A professor emeritus at Yale University, he was a frequent contributor to The New York Review of Books and author of more than a dozen books, including "Birth of the Republic," ''The Puritan Dilemma" and "Inventing the People," winner in 1989 of the Bancroft Prize. His other awards included a National Medal of the Humanities in 2000 and an honorary citation from Pulitzer Prize officials in 2006 for his "creative and deeply influential body of work."
 

Morgan shared Franklin's birthday, Jan 17, and impish spirit. The bald, round-faced historian had a prankster's smile; a soft, sweet laugh; and a willingness to poke fun at his own prestige, joking that history books bored him and that his favorite students were the ones who disagreed with him.
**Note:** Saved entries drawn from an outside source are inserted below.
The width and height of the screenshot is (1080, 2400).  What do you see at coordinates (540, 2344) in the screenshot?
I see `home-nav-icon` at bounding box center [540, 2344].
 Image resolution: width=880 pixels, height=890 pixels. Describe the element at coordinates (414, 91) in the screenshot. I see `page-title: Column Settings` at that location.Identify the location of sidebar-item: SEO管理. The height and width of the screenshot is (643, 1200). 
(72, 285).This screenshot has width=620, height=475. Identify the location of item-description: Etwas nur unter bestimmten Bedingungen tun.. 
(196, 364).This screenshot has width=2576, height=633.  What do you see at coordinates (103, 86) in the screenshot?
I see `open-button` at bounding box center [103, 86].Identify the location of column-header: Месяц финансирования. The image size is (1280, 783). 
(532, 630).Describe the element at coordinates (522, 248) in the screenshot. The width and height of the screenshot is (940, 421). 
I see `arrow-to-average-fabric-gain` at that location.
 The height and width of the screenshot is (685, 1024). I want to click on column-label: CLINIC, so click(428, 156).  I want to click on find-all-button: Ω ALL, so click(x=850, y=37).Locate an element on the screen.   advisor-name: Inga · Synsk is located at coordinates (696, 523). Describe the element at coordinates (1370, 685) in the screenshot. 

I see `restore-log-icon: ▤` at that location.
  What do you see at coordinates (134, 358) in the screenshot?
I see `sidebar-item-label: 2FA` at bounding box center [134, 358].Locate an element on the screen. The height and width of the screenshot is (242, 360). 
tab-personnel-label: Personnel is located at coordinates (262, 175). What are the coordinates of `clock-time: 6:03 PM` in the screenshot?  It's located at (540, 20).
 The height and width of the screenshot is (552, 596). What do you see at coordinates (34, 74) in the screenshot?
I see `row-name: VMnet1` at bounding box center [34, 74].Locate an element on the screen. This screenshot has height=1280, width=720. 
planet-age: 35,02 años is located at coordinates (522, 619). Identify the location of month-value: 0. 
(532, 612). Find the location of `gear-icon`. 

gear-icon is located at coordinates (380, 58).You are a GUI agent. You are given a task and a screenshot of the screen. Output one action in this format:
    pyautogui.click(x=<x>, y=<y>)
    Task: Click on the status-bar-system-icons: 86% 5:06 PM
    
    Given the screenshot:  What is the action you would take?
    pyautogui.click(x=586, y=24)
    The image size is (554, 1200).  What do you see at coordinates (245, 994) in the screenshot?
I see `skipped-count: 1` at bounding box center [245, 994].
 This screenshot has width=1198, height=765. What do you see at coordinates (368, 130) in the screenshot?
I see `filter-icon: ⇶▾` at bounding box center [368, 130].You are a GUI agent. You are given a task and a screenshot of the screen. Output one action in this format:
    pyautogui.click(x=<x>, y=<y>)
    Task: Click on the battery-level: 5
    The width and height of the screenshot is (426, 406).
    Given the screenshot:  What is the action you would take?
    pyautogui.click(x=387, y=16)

He attributed the success of his Franklin book to "the geezer factor."

For decades, Morgan and Harvard professor Bernard Bailyn were cited as leaders of early American studies. Joseph Ellis, who studied under Morgan at Yale, dedicated his Pulitzer Prize-winning "Founding Brothers" to his former teacher. Gordon Wood, author of the Pulitzer Prize-winning "The Radicalism of the American Revolution," cited Morgan for often being ahead of his time.

"When he was first writing (in the 1940s) the dominant thinking among historians was that ideas didn't matter, that the founders only cared about the rich and that they didn't mean what they were saying about freedom and government," Wood told The Associated Press in 2002. "But Morgan started with the assumption that their ideas were to be taken seriously; he was really bucking the tide."

Morgan wrote several books and essays about the country's founders, especially Franklin and George Washington, praising them not just as men of action but of inaction. He cited the "genius" of Washington in declining to seize power after the surrender of the British and found the seemingly sloppy Franklin a far more effective diplomat overseas than the ever-prepared John Adams.